◆ Try it ◆
Please give back word for word the lines of the material below between the line containing "Task: Click the emulator power button icon" and the line containing "Viewport: 1456px width, 819px height.", inclusive.

◆ Dataset ◆
═══
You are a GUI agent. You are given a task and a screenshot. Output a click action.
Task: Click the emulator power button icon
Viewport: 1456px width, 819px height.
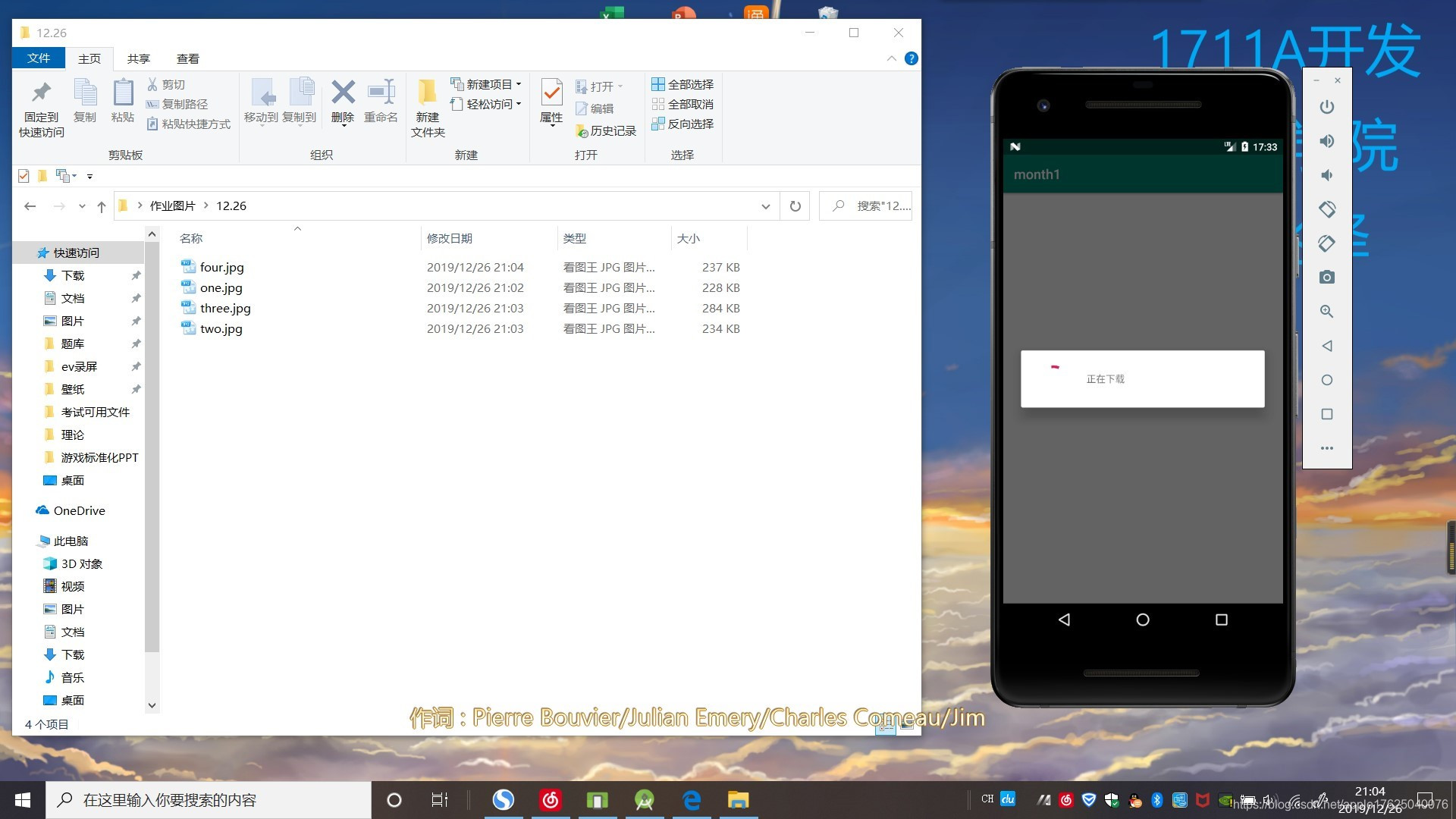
═══
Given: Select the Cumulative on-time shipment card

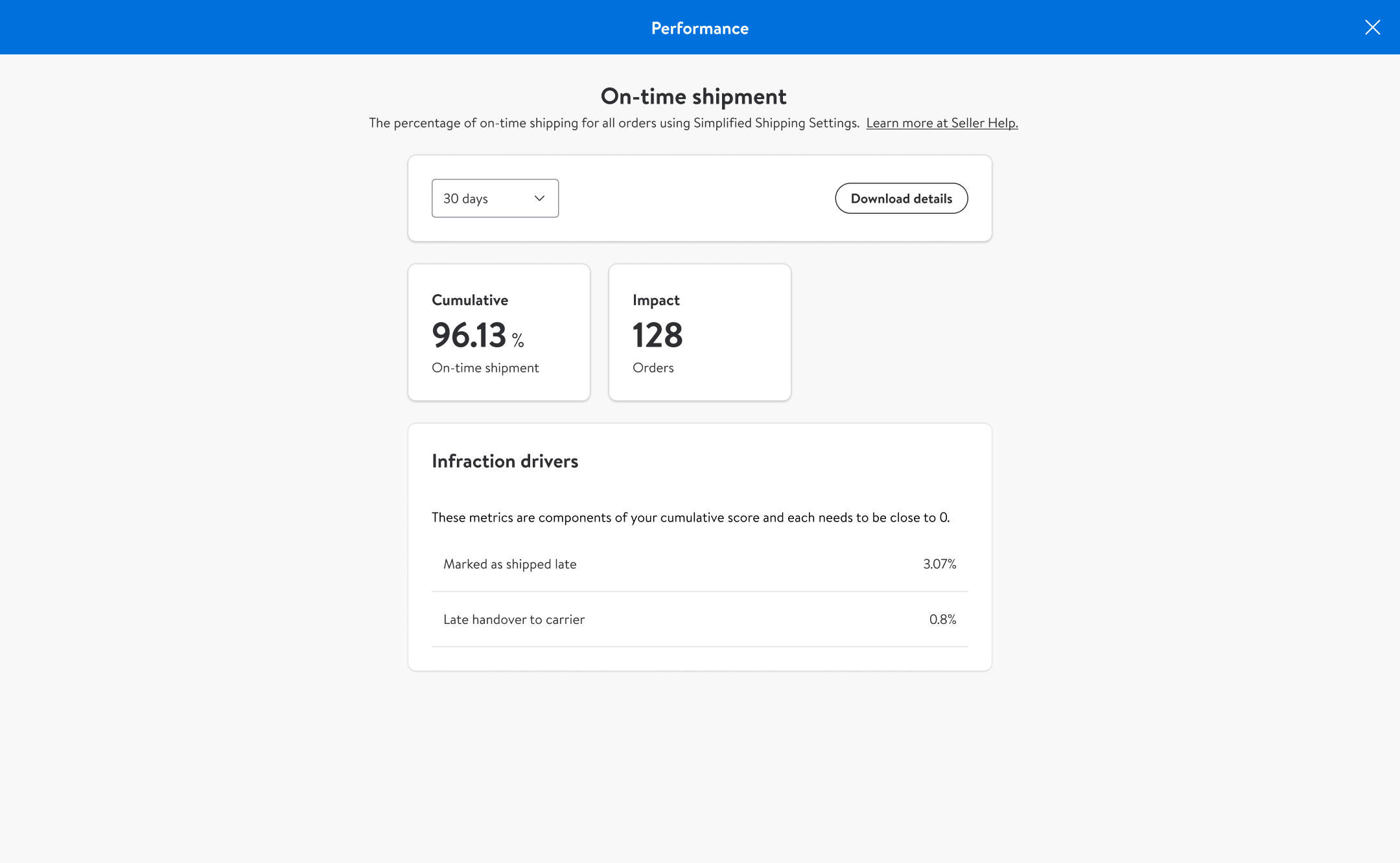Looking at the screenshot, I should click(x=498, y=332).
═══
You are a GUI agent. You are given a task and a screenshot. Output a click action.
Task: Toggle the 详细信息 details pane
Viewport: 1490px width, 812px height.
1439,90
═══
◆ Task solution ◆
Task: Click the emulator power button icon
Viewport: 1456px width, 819px height.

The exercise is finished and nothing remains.